Research

My research sits at the intersection of environmental governance, science and technology studies, and political ecology. The central question across most of it is how different ways of knowing and relating to rivers — different ontologies — get included in or excluded from governance processes, and what more pluralistic, more-than-human institutions might look like.

My doctoral work focused on participatory water governance in Brazil, from local river committees to national policy frameworks. Three papers came out of that in 2024.


Environmental governance

Most of my academic work sits here — how participatory processes are designed, who gets included in environmental decision-making, and what assumptions about knowledge and nature are built into governance frameworks. My PhD and all three 2024 papers address this directly, drawing on fieldwork in Brazil and theoretical work developed with David Ludwig at Wageningen.

(Target pointing data)
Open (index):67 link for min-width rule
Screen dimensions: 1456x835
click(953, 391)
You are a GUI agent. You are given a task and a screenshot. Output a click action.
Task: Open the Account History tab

Problem requirements -
Can you copy down the part of the research statement above starting with "My doctoral work" and going on through "Ludwig at Wageningen."?

Completed task -
My doctoral work focused on participatory water governance in Brazil, from local river committees to national policy frameworks. Three papers came out of that in 2024.


Environmental governance

Most of my academic work sits here — how participatory processes are designed, who gets included in environmental decision-making, and what assumptions about knowledge and nature are built into governance frameworks. My PhD and all three 2024 papers address this directly, drawing on fieldwork in Brazil and theoretical work developed with David Ludwig at Wageningen.